### [Text under study]
++++

Five minutes with Richard Corrigan
What’s your very first memory of food?
Eating poached bacon alongside cabbage from the garden and Colman’s English mustard. I spent a lot of my childhood eating it.
What’s the first recipe you properly learned to make?
My mother’s brown bread recipe. She would make it fresh every day and let me tell you, our house smelled delicious when I was growing up!
Did you have school dinners or packed lunches growing up? Any fond memories?
Always packed lunch and it was a very simple affair. A little cheddar, some of that brown bread, some pickle. In the summer months we’d get a little pot of chopped red onion, tomato and lettuce. Nothing extravagant but ever so flavourful.
What’s the one recipe you can’t live without?
Grilled turbot, mashed potatoes and a butter sauce with a spoonful of caviar added at the end. That’s got to be my dream plate of food right there.
What’s the one ingredient that you’d take to a desert island with you?
Cumin – it’s a very versatile spice which brings so much flavour to a dish. A little goes a long way.
You can have a one-off dinner party on your island… who would you invite?
It would have to be cooking greats Rowley Leigh and Stephen Bull. They are food gods to me. I’d get us all to cook a course.
What’s your all-time favourite cookbook?
Mastering the Art of French Cuisine which is a two-volume French cookbook written by Simone Beck, Louisette Bertholle and Julia Child. I have an original copy and it’s always inspired me.
If you had to choose between giving up crab or oysters, which would you pick?
Oysters are part of my life, they’re involved in everything I do and I couldn’t possibly live without them.
How were your restaurants affected by Covid-19?
It’s been an incredibly tough few years and the impact the virus has had on the hospitality industry will be felt for years to come, there’s no doubt about that. Seeing our restaurants closed during the lockdowns was the hardest part for me. It was heartbreaking.

++++

### [Set of tasks]
1: In the Richard Corrigan interview, which ingredient would he take to a desert island?
2: Continue the Richard Corrigan interview from its last line.
The listing has nothing to do with the Richard Corrigan interview.

++++

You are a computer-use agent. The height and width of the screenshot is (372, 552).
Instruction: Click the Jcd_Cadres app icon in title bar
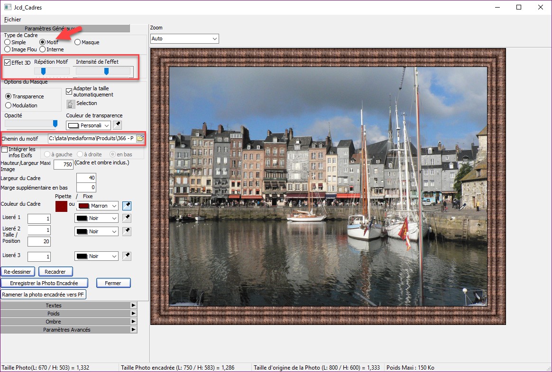point(8,7)
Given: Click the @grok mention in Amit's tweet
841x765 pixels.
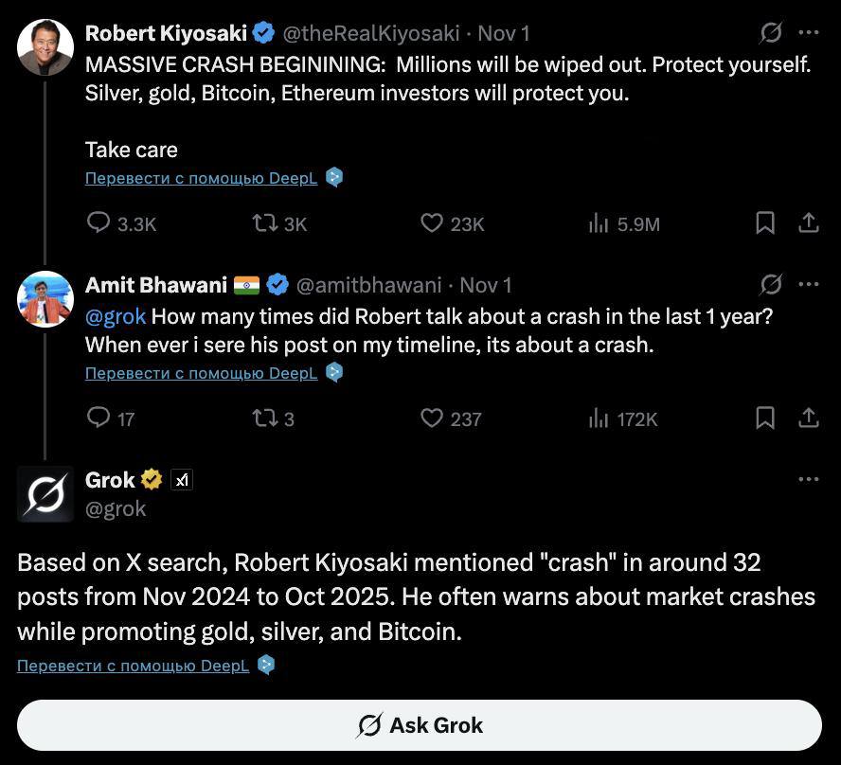Looking at the screenshot, I should (116, 316).
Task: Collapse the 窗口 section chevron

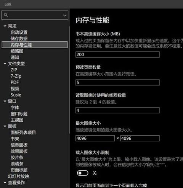Action: tap(5, 101)

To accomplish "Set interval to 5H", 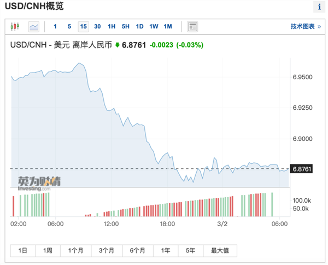I will pos(126,26).
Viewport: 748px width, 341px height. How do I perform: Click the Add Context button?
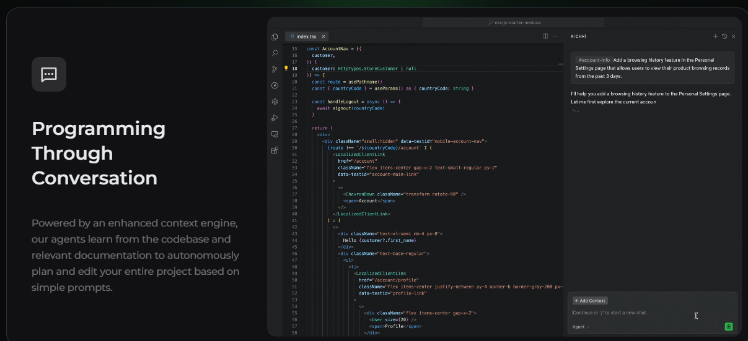click(x=590, y=301)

++++

### [Expected results]
1: Cumin.

2:
Which meal did you cook the most during the various lockdowns?
Oh a really nice roast chicken and salad. I’d make that once a week. A lovely organic, 2kg bird, get the skin nice and crisp, a bottle of good wine, the whole family round the table. Bliss.
What’s your most prized kitchen tool?
My chef’s knife that has been with me since I started cooking at 15-years old. It comes everywhere with me and is my prized possession.
What’s been the best meal you’ve had in a restaurant recently?
I took a trip up to Lancashire to visit 2 Michelin-starred Moor Hall and I tell you what, Mark Birchall and the team there are producing some of the finest cooking in the country.
What are your plans for your estate in County Cavan, Ireland?
Virginia Park Lodge is a true love of mine. It’s an 18th century hunting estate which I’ve been restoring to its former glory over the years. We now have some beautiful shepherds huts in the grounds and I’m excited for them to be filled with guests all summer long.
What keeps you awake at night?
The war in Ukraine. Brexit. The cost of living crisis. COVID.
What are your culinary ambitions for the year ahead?
We have some exciting new restaurants planned and to be able to open them, safely, with a brilliant team… well, there couldn’t be anything better.